Many of the cues we rely on to peg someone’s race have nothing to do with phenotype, but on cultural signs. Like how they speak, how they’ve styled their hair, their clothing, their surname. Remove these props and I’m betting most Americans would struggle to differentiate an Indian from a “Hispanic”, a native Australian from a “black” person, or an Ethiopian from an Indian.

You’re addressing a guy who couldn’t even reliably identify someone as Hispanic upon moving to El Paso, and who worked with a woman to whom every east-Asian was Chinese. So I’ll not argue that.

Do you dispute genetic studies showing Sinhalese to be from the sub-continent? Are Tamils also black? All Indians? Or just dark skinned Indians? Or are you using black to just mean dark skin? Plenty of people around the world have dark skin but they’re not called black in standard American English.

Interestingly, while searching your claim, I learned there’s about 1k Africans in Sri Lanka, descended from slaves brought in by the Portuguese.

Americans confuse Greeks/Turks/Arabs too.

One common refrain is that American foreign policy is about bombing “brown people.” Not wrong, but a lot of Middle East and North Africans have fair skin (Afghanistan too).
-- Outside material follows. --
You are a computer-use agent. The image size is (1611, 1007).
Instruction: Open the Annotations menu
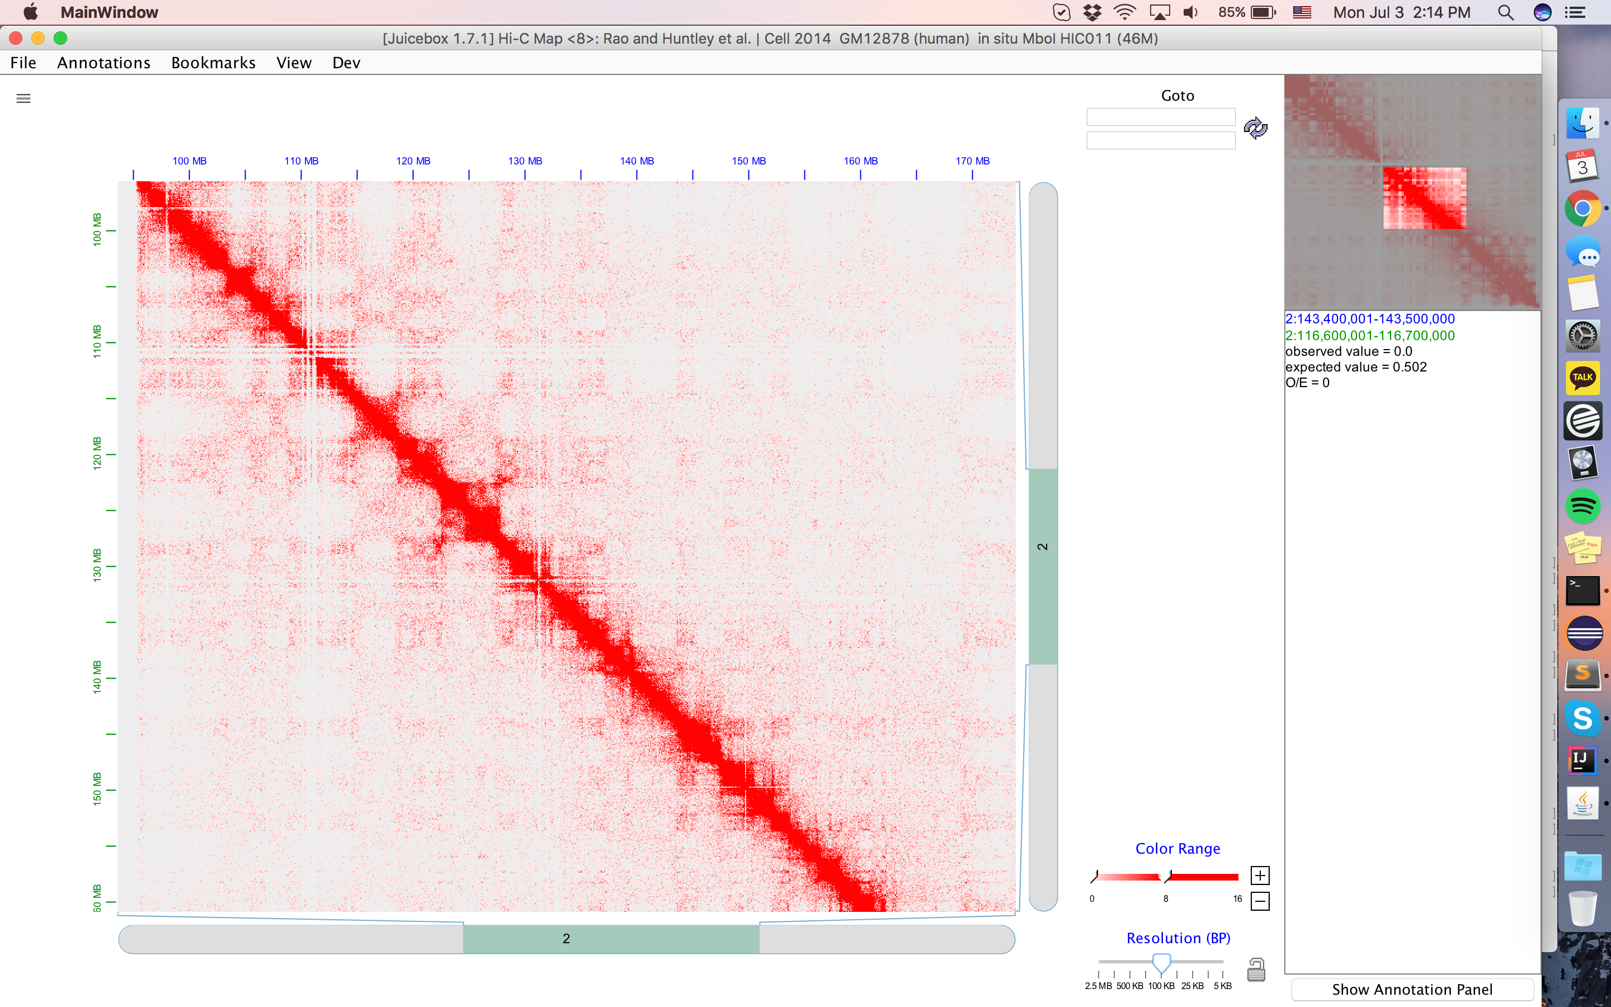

Also I’m pretty sure most Americans have no idea of the huge amount of ethnic diversity going from Europe to Asia. I think they think it’s all a bunch of white Russians, then poof, han Chinese.

It’s utterly schizophrenic special pleading.
Of course, but it’s special pleading in defense of some of the foundational beliefs of US society. Especially US society in the deep South where Shagnastry grew up. That those beliefs are largely, well, fictional, is not something many people are willing to acknowledge. Far easier on the psyche to twist one’s thinking into knots.